Assim, para o STJ, em situações de responsabilidade civil contratual, o prazo prescricional a ser aplicado é de dez anos, como dispõe a regra geral (art. 205, do CC), permanecendo o de três anos somente para as hipóteses de responsabilidade civil extracontratual.

A decisão dá aos contratantes maior segurança jurídica ao firmar contratos – pelo menos enquanto não sobrevenha novo entendimento sobre o tema, tendo em vista a lacuna existente sobre a matéria em nosso ordenamento jurídico.

 

Prestador de serviços públicos pode cortar energia elétrica em razão de débito pretérito

O corte de energia elétrica por débito pretérito era uma discussão jurisprudencial que perdurava há anos. O entendimento majoritário dos tribunais pátrios era no sentido de que era ilícito à concessionária interromper o fornecimento do serviço em razão de débito pretérito, de modo que a suspensão do serviço de fornecimento de energia pressupõe o inadimplemento de dívida atual, relativa ao mês do consumo, sendo inviável a suspensão do abastecimento em razão de débitos antigos.

Porém, o Superior Tribunal de Justiça ao julgar o recurso repetitivo (REsp 1.412.433), definiu que é possível o corte de energia elétrica por débito pretérito, desde que seja, unicamente, na hipótese de recuperação de consumo efetivo por fraude no aparelho medidor e em respeito ao contraditório e à ampla defesa, ou seja, que o consumidor sempre seja previamente notificado do ato, de modo que possa regularizar o seu atual inadimplemento.

A tese ficou assim definida:

 “Na hipótese de débito estrito de recuperação de consumo efetivo por fraude no aparelho medidor, atribuída ao consumidor, desde que apurado em observância dos princípios do contraditório e da ampla defesa, é possível o corte administrativo do fornecimento de serviços de energia elétrica mediante prévio aviso ao consumidor, pelo inadimplemento do consumo de energia recuperada correspondente ao período de 90 dias anterior a constatação da fraude, desde que executado o corte em até 90 dias após o fornecimento do débito, sem prejuízo do direito de a concessionaria utilizar os meios judiciais ordinários de cobrança da dívida, inclusive anterior aos mencionados 90 dias de retroação.”

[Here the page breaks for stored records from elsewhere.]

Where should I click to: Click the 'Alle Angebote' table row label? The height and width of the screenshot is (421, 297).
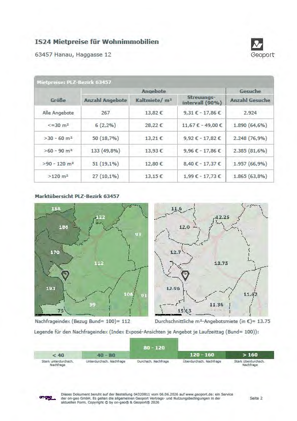pos(58,113)
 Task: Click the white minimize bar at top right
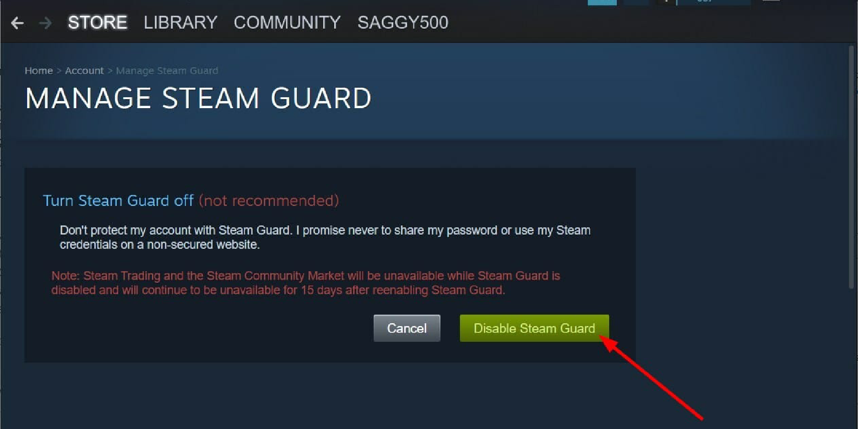point(771,1)
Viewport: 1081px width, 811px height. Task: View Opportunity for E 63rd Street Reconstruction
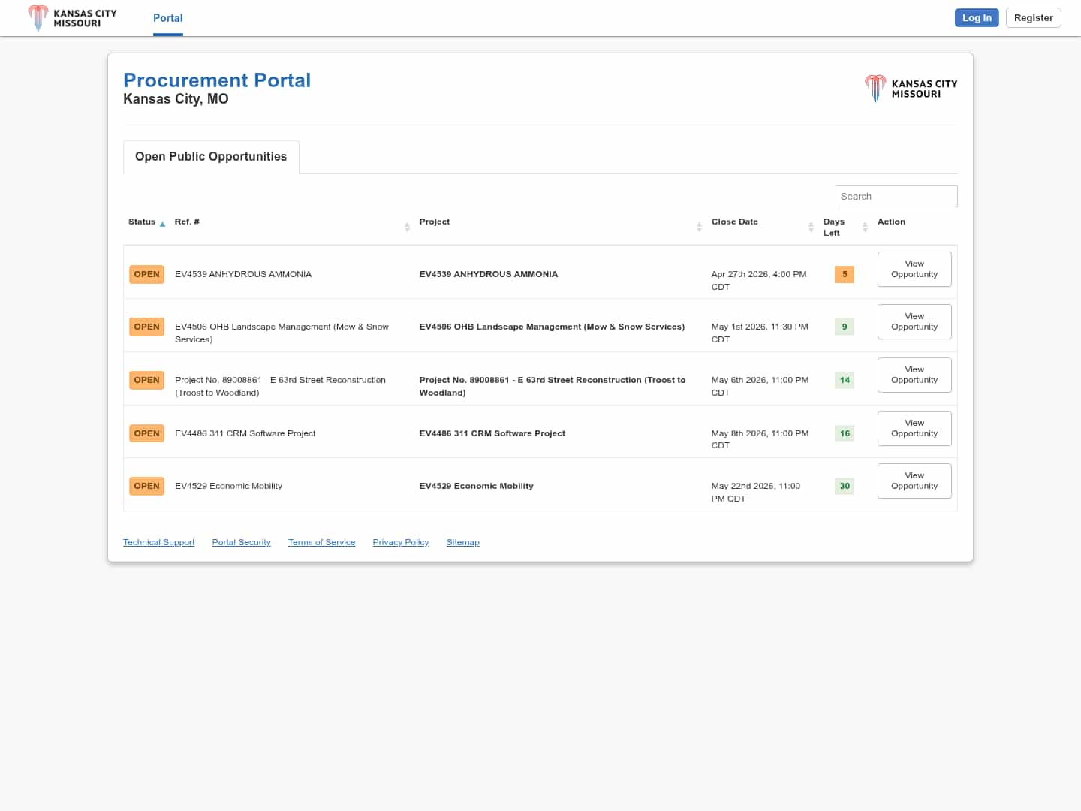click(914, 375)
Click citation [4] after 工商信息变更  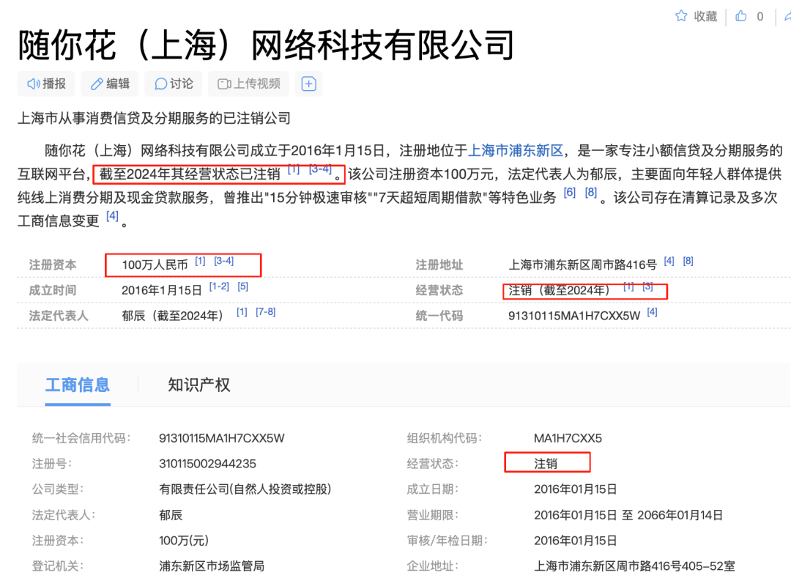[x=112, y=216]
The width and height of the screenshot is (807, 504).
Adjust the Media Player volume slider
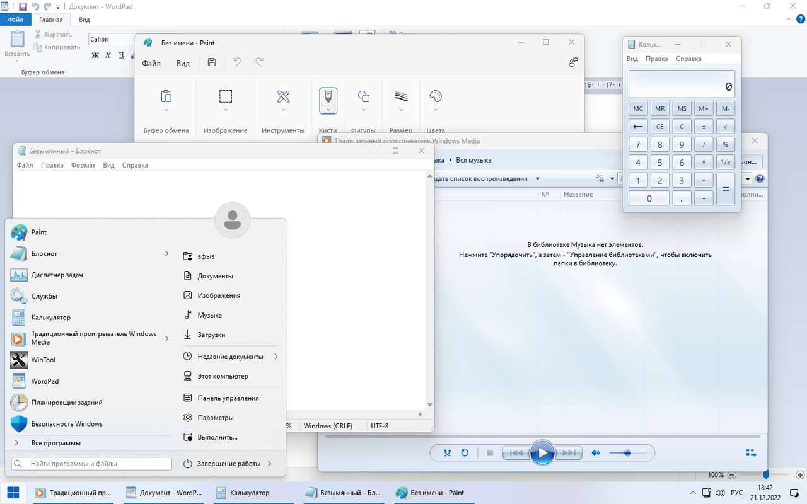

O entendimento já pode ser aplicado pela prestadora de serviços de fornecimento de energia em relação a todas as pessoas, físicas ou jurídicas, que consumam energia elétrica mediante fornecimento do órgão público.

Portanto, os consumidores devem ficar atentos aos pagamentos das contas de energia e aos procedimentos de suspensão de fornecimento pelo prestador de serviços, dado o imenso prejuízo material e financeiro do corte de energia elétrica.

STJ definiu critérios para fornecimento de remédios não contemplados pelo SUS

Depois de muita discussão acerca da matéria, o Superior Tribunal de Justiça, ao julgar o Recurso Especial Repetitivo 1.657.156, definiu critérios objetivos para o fornecimento de remédios não contemplados pelo Sistema Único de Saúde – SUS.

Para a concessão dos remédios é necessário atender aos seguintes requisitos:

  • Comprovação por meio de laudo médico fundamentado e circunstanciado expedido por médico que assiste o paciente, atestando a imprescindibilidade ou necessidade do medicamento, assim como a ineficácia, para o tratamento da moléstia, dos fármacos fornecidos pelo SUS;
  • Incapacidade financeira de arcar com o custo de medicamento prescrito e;
  • Existência de registro na ANVISA do medicamento.

Os critérios e requisitos já podem ser exigidos para os processos que forem distribuídos a partir do julgamento do recurso.

A decisão proferida pelo Superior Tribunal de Justiça vincula os demais tribunais pátrios. Assim, os tribunais de justiça dos estados devem aplicar o entendimento firmado aos processos distribuídos após o julgamento do recurso, acabando, em tese, com a divergência jurisprudencial acerca do fornecimento de remédios não contemplados pelo SUS.